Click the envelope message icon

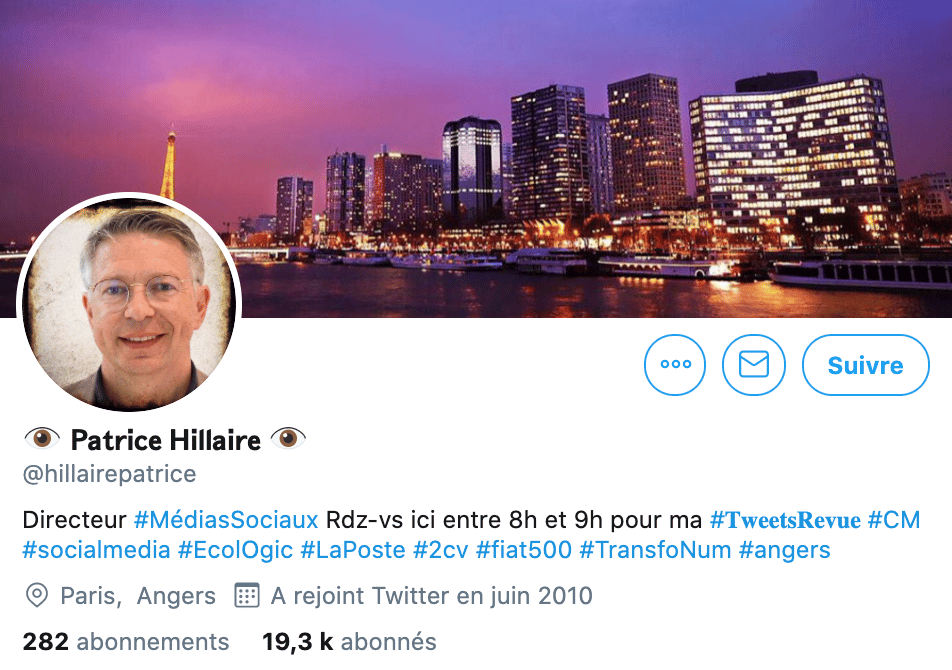point(753,365)
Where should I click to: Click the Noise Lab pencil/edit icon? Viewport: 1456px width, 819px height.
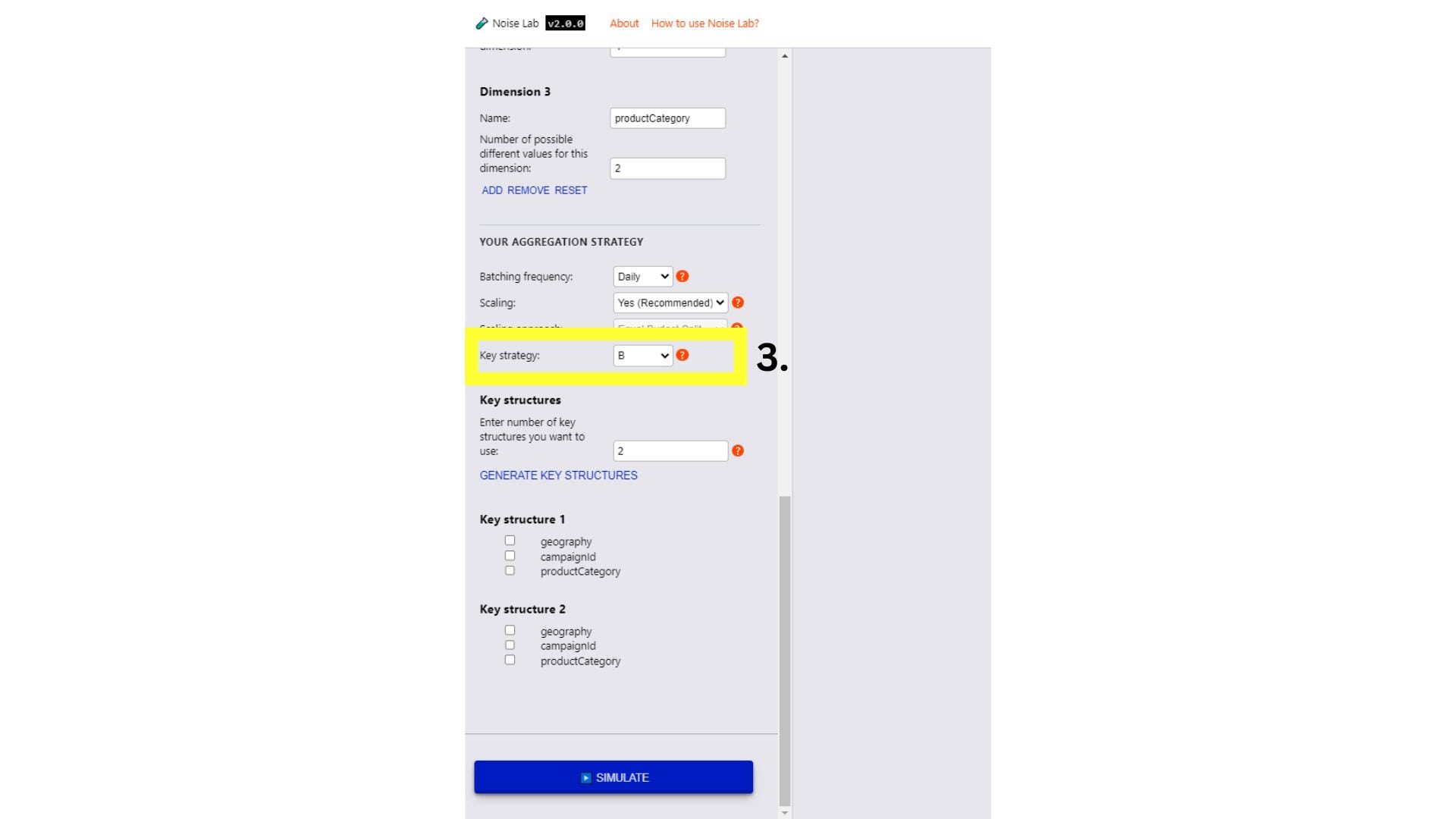tap(480, 22)
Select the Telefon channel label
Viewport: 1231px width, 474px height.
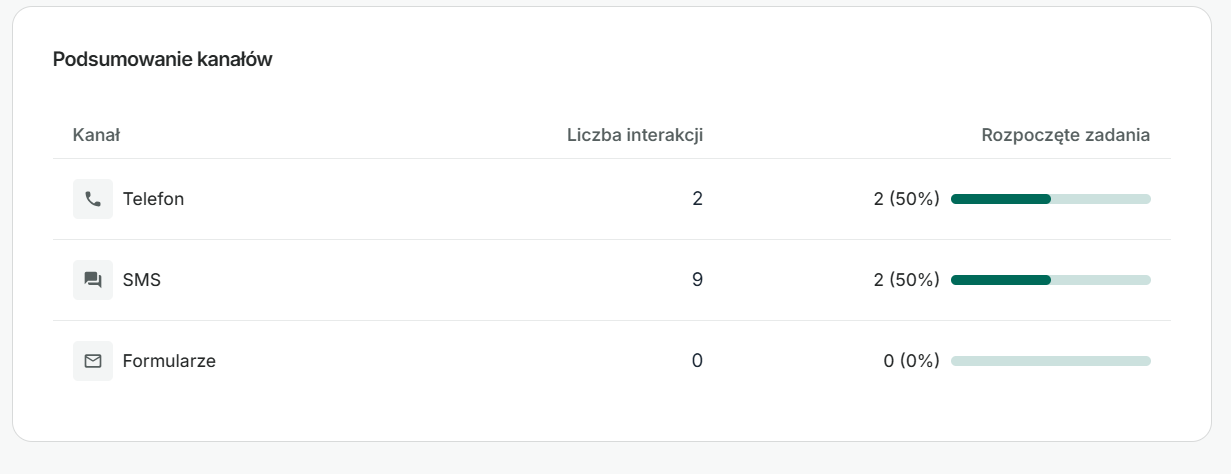(x=153, y=199)
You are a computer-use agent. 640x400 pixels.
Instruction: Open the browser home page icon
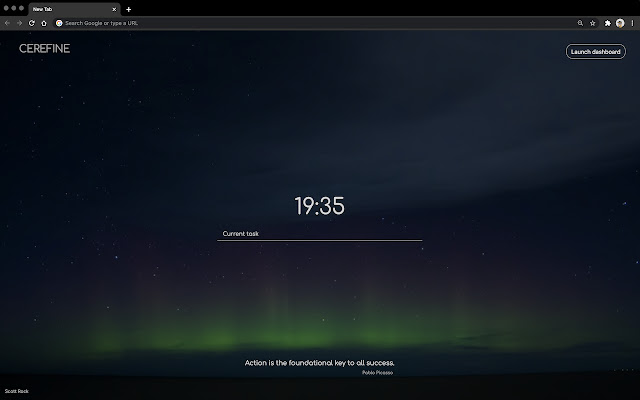(44, 22)

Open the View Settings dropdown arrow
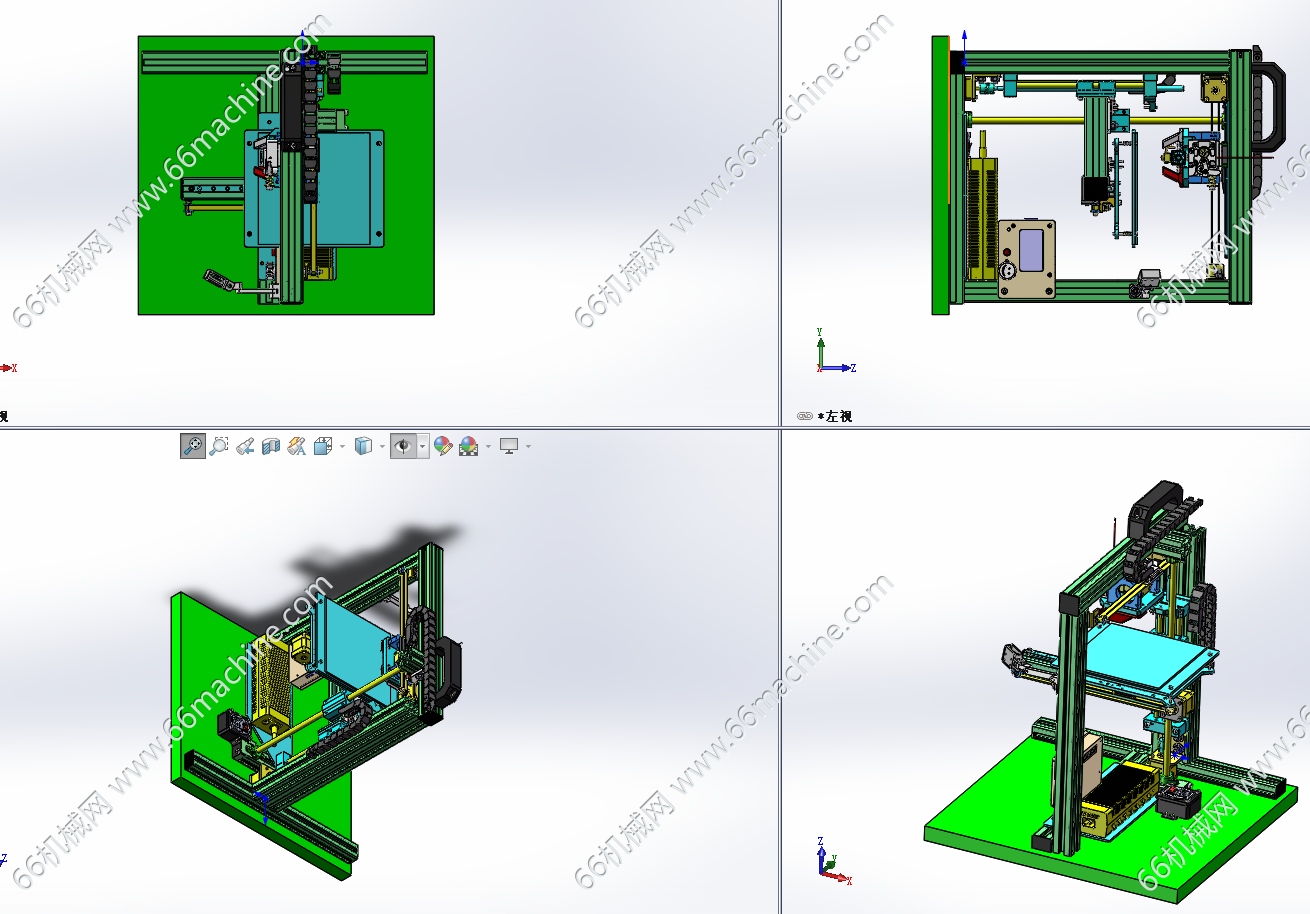528,446
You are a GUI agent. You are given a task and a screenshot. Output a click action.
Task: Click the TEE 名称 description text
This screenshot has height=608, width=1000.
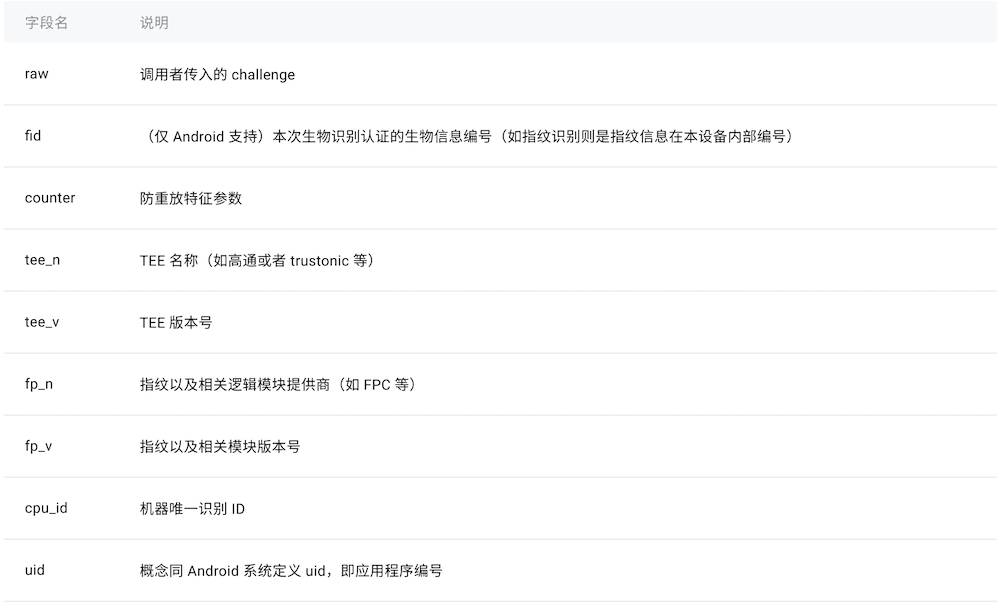257,260
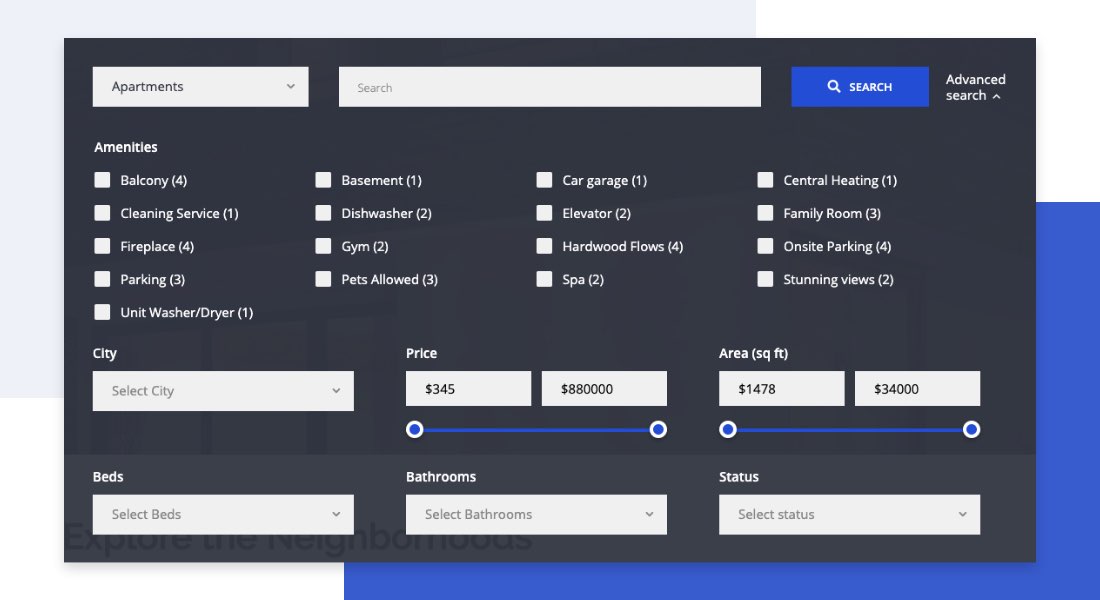Toggle the Elevator amenity
The width and height of the screenshot is (1100, 600).
545,213
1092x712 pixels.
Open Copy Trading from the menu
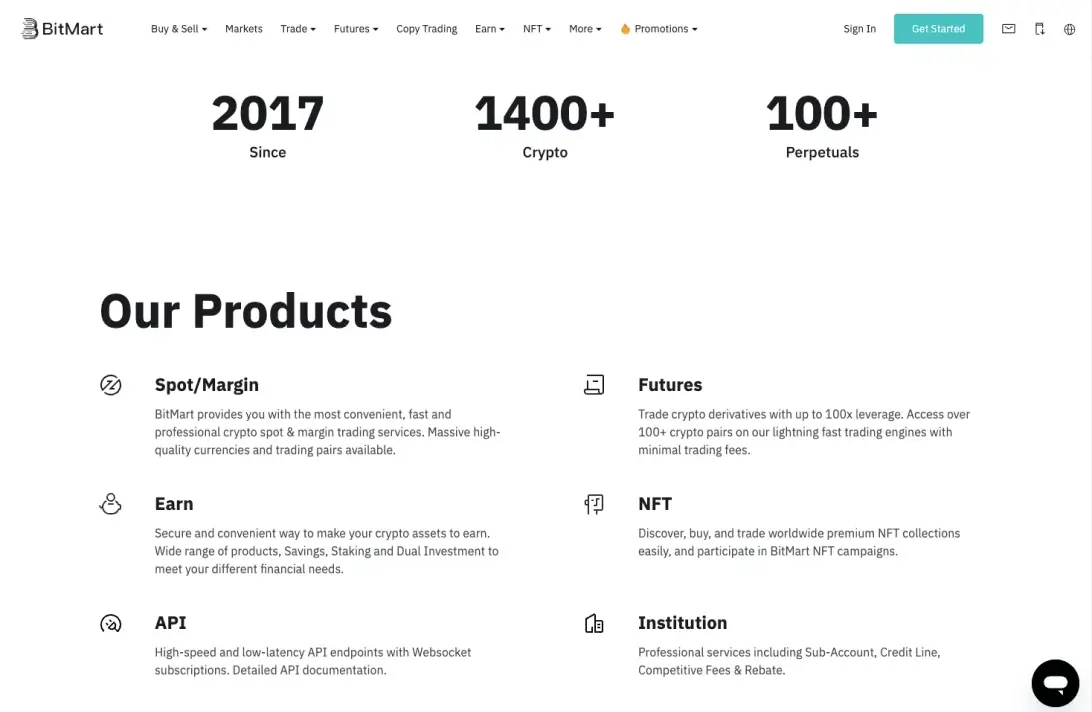[x=426, y=29]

- [PROBLEM STATEMENT]: Your reply should hold exactly the lines from the line containing "This screenshot has height=608, width=1000." through the final line of the listing, and none of the pictures.

- [RESPONSE AREA]:
This screenshot has height=608, width=1000.
257,260
Toggle the Elevator amenity
The width and height of the screenshot is (1100, 600).
545,213
1092x712 pixels.
Open Copy Trading from the menu
[x=426, y=29]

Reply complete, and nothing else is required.